» **WORK INSTRUCTIONS**: I would like every record printed again, exactly as shown.
[RECORDS SHOWN Boundary: Start]
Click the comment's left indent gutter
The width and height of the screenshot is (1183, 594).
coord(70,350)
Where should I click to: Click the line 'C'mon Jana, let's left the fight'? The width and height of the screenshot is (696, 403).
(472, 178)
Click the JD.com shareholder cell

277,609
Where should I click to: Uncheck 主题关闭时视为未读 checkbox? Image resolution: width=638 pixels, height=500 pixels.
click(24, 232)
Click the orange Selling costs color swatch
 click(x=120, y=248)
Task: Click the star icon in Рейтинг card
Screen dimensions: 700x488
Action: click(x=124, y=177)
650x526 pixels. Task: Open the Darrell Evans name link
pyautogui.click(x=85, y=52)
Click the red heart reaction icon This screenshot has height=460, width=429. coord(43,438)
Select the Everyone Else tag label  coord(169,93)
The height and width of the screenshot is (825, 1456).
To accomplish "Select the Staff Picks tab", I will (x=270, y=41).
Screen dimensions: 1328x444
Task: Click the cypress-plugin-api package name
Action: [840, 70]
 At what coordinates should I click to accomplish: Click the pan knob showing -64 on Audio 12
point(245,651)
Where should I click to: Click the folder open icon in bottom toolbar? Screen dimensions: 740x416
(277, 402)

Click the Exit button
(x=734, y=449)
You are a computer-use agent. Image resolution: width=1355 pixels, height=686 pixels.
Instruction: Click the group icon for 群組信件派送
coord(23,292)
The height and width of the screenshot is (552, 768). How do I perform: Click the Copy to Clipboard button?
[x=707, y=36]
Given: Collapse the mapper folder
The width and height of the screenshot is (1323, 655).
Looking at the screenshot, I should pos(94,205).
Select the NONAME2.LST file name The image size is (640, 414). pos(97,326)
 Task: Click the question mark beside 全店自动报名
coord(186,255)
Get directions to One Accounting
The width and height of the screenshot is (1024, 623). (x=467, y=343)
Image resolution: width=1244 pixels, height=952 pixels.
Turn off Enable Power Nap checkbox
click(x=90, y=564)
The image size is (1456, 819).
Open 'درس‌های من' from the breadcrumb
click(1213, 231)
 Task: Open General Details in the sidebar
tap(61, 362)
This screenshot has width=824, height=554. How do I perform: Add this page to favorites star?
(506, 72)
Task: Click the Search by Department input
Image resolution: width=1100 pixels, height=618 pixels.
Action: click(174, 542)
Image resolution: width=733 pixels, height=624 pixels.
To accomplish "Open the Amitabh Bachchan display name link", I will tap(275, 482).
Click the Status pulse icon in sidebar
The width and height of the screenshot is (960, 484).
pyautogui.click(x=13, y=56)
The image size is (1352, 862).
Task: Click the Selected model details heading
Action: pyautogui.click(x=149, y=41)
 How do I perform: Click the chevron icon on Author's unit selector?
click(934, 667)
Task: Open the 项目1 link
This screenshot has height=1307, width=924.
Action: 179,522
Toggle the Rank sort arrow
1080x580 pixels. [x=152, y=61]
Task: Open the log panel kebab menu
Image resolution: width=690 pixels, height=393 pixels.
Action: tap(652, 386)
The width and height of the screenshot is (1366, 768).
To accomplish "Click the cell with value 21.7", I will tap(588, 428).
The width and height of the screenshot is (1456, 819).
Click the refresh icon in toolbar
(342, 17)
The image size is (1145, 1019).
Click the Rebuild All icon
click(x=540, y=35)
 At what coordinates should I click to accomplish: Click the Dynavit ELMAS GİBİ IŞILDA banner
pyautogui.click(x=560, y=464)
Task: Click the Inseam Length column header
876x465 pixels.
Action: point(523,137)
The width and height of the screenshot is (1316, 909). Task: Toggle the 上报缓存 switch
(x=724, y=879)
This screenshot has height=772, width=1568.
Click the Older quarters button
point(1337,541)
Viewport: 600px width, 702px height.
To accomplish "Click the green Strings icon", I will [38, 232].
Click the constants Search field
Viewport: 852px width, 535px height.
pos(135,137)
[RECORDS SHOWN Boundary: End]
» **ANSWER FOR THIS EXERCISE**:
Click the comment's left indent gutter
The width and height of the screenshot is (1183, 594).
coord(70,350)
Where should I click to: Click the line 'C'mon Jana, let's left the fight'? The width and height of the screenshot is (696, 403).
(472, 178)
Click the JD.com shareholder cell

277,609
Where should I click to: Uncheck 主题关闭时视为未读 checkbox? Image resolution: width=638 pixels, height=500 pixels.
click(24, 232)
Click the orange Selling costs color swatch
 click(x=120, y=248)
Task: Click the star icon in Рейтинг card
Screen dimensions: 700x488
Action: click(x=124, y=177)
650x526 pixels. Task: Open the Darrell Evans name link
pyautogui.click(x=85, y=52)
Click the red heart reaction icon This screenshot has height=460, width=429. coord(43,438)
Select the Everyone Else tag label  coord(169,93)
The height and width of the screenshot is (825, 1456).
To accomplish "Select the Staff Picks tab", I will (x=270, y=41).
Screen dimensions: 1328x444
Task: Click the cypress-plugin-api package name
Action: [840, 70]
 At what coordinates should I click to accomplish: Click the pan knob showing -64 on Audio 12
point(245,651)
Where should I click to: Click the folder open icon in bottom toolbar? Screen dimensions: 740x416
(277, 402)

Click the Exit button
(x=734, y=449)
You are a computer-use agent. Image resolution: width=1355 pixels, height=686 pixels.
Instruction: Click the group icon for 群組信件派送
coord(23,292)
The height and width of the screenshot is (552, 768). How do I perform: Click the Copy to Clipboard button?
[x=707, y=36]
Given: Collapse the mapper folder
The width and height of the screenshot is (1323, 655).
Looking at the screenshot, I should pos(94,205).
Select the NONAME2.LST file name The image size is (640, 414). pos(97,326)
 Task: Click the question mark beside 全店自动报名
coord(186,255)
Get directions to One Accounting
The width and height of the screenshot is (1024, 623). (x=467, y=343)
Image resolution: width=1244 pixels, height=952 pixels.
Turn off Enable Power Nap checkbox
click(x=90, y=564)
The image size is (1456, 819).
Open 'درس‌های من' from the breadcrumb
click(1213, 231)
 Task: Open General Details in the sidebar
tap(61, 362)
This screenshot has width=824, height=554. How do I perform: Add this page to favorites star?
(506, 72)
Task: Click the Search by Department input
Image resolution: width=1100 pixels, height=618 pixels.
Action: click(174, 542)
Image resolution: width=733 pixels, height=624 pixels.
To accomplish "Open the Amitabh Bachchan display name link", I will tap(275, 482).
Click the Status pulse icon in sidebar
The width and height of the screenshot is (960, 484).
pyautogui.click(x=13, y=56)
The image size is (1352, 862).
Task: Click the Selected model details heading
Action: pyautogui.click(x=149, y=41)
 How do I perform: Click the chevron icon on Author's unit selector?
click(934, 667)
Task: Open the 项目1 link
This screenshot has height=1307, width=924.
Action: 179,522
Toggle the Rank sort arrow
1080x580 pixels. [x=152, y=61]
Task: Open the log panel kebab menu
Image resolution: width=690 pixels, height=393 pixels.
Action: tap(652, 386)
The width and height of the screenshot is (1366, 768).
To accomplish "Click the cell with value 21.7", I will tap(588, 428).
The width and height of the screenshot is (1456, 819).
Click the refresh icon in toolbar
(342, 17)
The image size is (1145, 1019).
Click the Rebuild All icon
click(x=540, y=35)
 At what coordinates should I click to accomplish: Click the Dynavit ELMAS GİBİ IŞILDA banner
pyautogui.click(x=560, y=464)
Task: Click the Inseam Length column header
876x465 pixels.
Action: point(523,137)
The width and height of the screenshot is (1316, 909). Task: Toggle the 上报缓存 switch
(x=724, y=879)
This screenshot has height=772, width=1568.
Click the Older quarters button
point(1337,541)
Viewport: 600px width, 702px height.
To accomplish "Click the green Strings icon", I will [38, 232].
Click the constants Search field
Viewport: 852px width, 535px height.
pos(135,137)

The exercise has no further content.